Reproduce the forum thread about craving a spouse's affection in full, word for word.

■ **Text shown**
--- Start ---
# Affection Hogs?



## java (Jan 15, 2009)

Anyone feel like they can never get enough affection from your spouse? I am constantly wanting his love and affection. I can never get enough. If we are wrapped up on the couch together and it's just us enjoying each other I am completely happy. If he has stuff to do and I go over to steal a kiss or hug and I can tell he isn't quite into it because he is distracted by something else...it makes me sad. 

Why am I always starving for love? He says it isn't bad that I feel that way for him but if I get upset to not get the affection when I want it b/c something else is going on then it's bad.  He says he feels the same way for me too...but he doesn't dwell over it when he can't have it. But he hardly ever seeks me out for affection. I am always pining over him. 

does anyone else feel like this??? :scratchhead:


----------



## humpty dumpty (Nov 26, 2008)

I think men generally find it harder to show there affection, it doesnt mean your husband doesn't feel affection for you maybe he just doesn't know how to.
When he holds you tell him how much it means to you and how it makes you feel.


----------



## java (Jan 15, 2009)

I do tell him everytime...and he does know how to show me...cause he does sometimes. When he touches me I melt....I tell him...so you would think he would do it more often. But he is too busy all the time to just give me more and more and more. He says its never enough for me.


----------



## T-Dub (Feb 2, 2009)
--- End ---
■ **Dataset extract**
--- Start ---
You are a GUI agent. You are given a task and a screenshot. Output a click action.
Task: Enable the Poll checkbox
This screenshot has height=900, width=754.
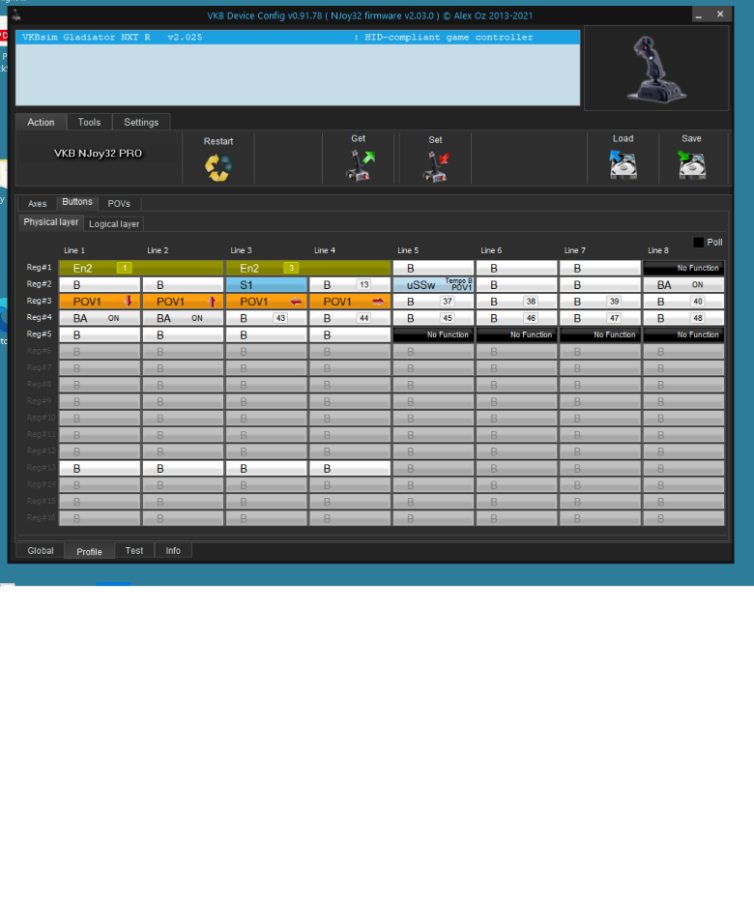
--- End ---
■ **Answer to the exercise**
# Affection Hogs?



## java (Jan 15, 2009)

Anyone feel like they can never get enough affection from your spouse? I am constantly wanting his love and affection. I can never get enough. If we are wrapped up on the couch together and it's just us enjoying each other I am completely happy. If he has stuff to do and I go over to steal a kiss or hug and I can tell he isn't quite into it because he is distracted by something else...it makes me sad. 

Why am I always starving for love? He says it isn't bad that I feel that way for him but if I get upset to not get the affection when I want it b/c something else is going on then it's bad.  He says he feels the same way for me too...but he doesn't dwell over it when he can't have it. But he hardly ever seeks me out for affection. I am always pining over him. 

does anyone else feel like this??? :scratchhead:


----------



## humpty dumpty (Nov 26, 2008)

I think men generally find it harder to show there affection, it doesnt mean your husband doesn't feel affection for you maybe he just doesn't know how to.
When he holds you tell him how much it means to you and how it makes you feel.


----------



## java (Jan 15, 2009)

I do tell him everytime...and he does know how to show me...cause he does sometimes. When he touches me I melt....I tell him...so you would think he would do it more often. But he is too busy all the time to just give me more and more and more. He says its never enough for me.


----------



## T-Dub (Feb 2, 2009)